Problem
All lines of the listing below are to be printed again exactly.

-.-.-

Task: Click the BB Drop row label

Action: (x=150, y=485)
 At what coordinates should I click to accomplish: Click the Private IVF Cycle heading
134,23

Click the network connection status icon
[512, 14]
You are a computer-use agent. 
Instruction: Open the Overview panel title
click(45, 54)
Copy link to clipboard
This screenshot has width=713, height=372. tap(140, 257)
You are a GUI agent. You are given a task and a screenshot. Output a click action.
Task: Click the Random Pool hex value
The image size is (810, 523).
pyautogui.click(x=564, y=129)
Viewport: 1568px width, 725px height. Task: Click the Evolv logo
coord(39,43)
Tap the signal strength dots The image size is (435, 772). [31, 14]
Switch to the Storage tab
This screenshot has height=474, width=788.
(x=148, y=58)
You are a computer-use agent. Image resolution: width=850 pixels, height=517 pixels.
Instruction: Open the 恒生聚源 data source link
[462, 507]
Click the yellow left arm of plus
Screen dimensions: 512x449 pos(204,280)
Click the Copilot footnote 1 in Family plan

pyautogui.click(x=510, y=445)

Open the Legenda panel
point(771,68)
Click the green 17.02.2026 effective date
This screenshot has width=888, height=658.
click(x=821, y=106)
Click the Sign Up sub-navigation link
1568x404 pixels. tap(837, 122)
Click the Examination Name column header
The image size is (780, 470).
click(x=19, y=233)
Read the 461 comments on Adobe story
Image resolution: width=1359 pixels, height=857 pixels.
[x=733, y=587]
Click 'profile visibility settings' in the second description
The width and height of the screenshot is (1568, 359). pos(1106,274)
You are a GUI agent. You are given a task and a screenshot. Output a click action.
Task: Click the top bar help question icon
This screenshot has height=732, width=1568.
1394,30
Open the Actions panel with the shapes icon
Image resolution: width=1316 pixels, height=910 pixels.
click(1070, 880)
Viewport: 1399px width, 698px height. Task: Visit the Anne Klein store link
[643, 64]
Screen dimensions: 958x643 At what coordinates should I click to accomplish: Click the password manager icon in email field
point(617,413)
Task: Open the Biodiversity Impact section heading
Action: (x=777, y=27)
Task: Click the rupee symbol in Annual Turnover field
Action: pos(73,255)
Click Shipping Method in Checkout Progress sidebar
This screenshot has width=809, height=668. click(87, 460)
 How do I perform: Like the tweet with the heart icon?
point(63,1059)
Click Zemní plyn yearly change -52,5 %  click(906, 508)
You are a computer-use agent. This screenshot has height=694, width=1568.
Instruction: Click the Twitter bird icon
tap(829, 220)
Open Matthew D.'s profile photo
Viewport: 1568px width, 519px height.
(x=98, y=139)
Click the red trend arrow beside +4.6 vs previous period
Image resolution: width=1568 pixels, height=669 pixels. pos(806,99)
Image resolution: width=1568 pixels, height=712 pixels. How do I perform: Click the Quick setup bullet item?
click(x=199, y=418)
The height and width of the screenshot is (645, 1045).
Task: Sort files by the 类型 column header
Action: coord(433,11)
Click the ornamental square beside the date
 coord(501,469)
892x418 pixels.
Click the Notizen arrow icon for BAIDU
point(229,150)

-.-.-

Reply to the task
Task: Click the BB Drop row label

Action: (x=150, y=485)
 At what coordinates should I click to accomplish: Click the Private IVF Cycle heading
134,23

Click the network connection status icon
[512, 14]
You are a computer-use agent. 
Instruction: Open the Overview panel title
click(45, 54)
Copy link to clipboard
This screenshot has width=713, height=372. tap(140, 257)
You are a GUI agent. You are given a task and a screenshot. Output a click action.
Task: Click the Random Pool hex value
The image size is (810, 523).
pyautogui.click(x=564, y=129)
Viewport: 1568px width, 725px height. Task: Click the Evolv logo
coord(39,43)
Tap the signal strength dots The image size is (435, 772). [31, 14]
Switch to the Storage tab
This screenshot has height=474, width=788.
(x=148, y=58)
You are a computer-use agent. Image resolution: width=850 pixels, height=517 pixels.
Instruction: Open the 恒生聚源 data source link
[462, 507]
Click the yellow left arm of plus
Screen dimensions: 512x449 pos(204,280)
Click the Copilot footnote 1 in Family plan

pyautogui.click(x=510, y=445)

Open the Legenda panel
point(771,68)
Click the green 17.02.2026 effective date
This screenshot has width=888, height=658.
click(x=821, y=106)
Click the Sign Up sub-navigation link
1568x404 pixels. tap(837, 122)
Click the Examination Name column header
The image size is (780, 470).
click(x=19, y=233)
Read the 461 comments on Adobe story
Image resolution: width=1359 pixels, height=857 pixels.
[x=733, y=587]
Click 'profile visibility settings' in the second description
The width and height of the screenshot is (1568, 359). pos(1106,274)
You are a GUI agent. You are given a task and a screenshot. Output a click action.
Task: Click the top bar help question icon
This screenshot has height=732, width=1568.
1394,30
Open the Actions panel with the shapes icon
Image resolution: width=1316 pixels, height=910 pixels.
click(1070, 880)
Viewport: 1399px width, 698px height. Task: Visit the Anne Klein store link
[643, 64]
Screen dimensions: 958x643 At what coordinates should I click to accomplish: Click the password manager icon in email field
point(617,413)
Task: Open the Biodiversity Impact section heading
Action: (x=777, y=27)
Task: Click the rupee symbol in Annual Turnover field
Action: pos(73,255)
Click Shipping Method in Checkout Progress sidebar
This screenshot has width=809, height=668. click(87, 460)
 How do I perform: Like the tweet with the heart icon?
point(63,1059)
Click Zemní plyn yearly change -52,5 %  click(906, 508)
You are a computer-use agent. This screenshot has height=694, width=1568.
Instruction: Click the Twitter bird icon
tap(829, 220)
Open Matthew D.'s profile photo
Viewport: 1568px width, 519px height.
(x=98, y=139)
Click the red trend arrow beside +4.6 vs previous period
Image resolution: width=1568 pixels, height=669 pixels. pos(806,99)
Image resolution: width=1568 pixels, height=712 pixels. How do I perform: Click the Quick setup bullet item?
click(x=199, y=418)
The height and width of the screenshot is (645, 1045).
Task: Sort files by the 类型 column header
Action: coord(433,11)
Click the ornamental square beside the date
 coord(501,469)
892x418 pixels.
Click the Notizen arrow icon for BAIDU
point(229,150)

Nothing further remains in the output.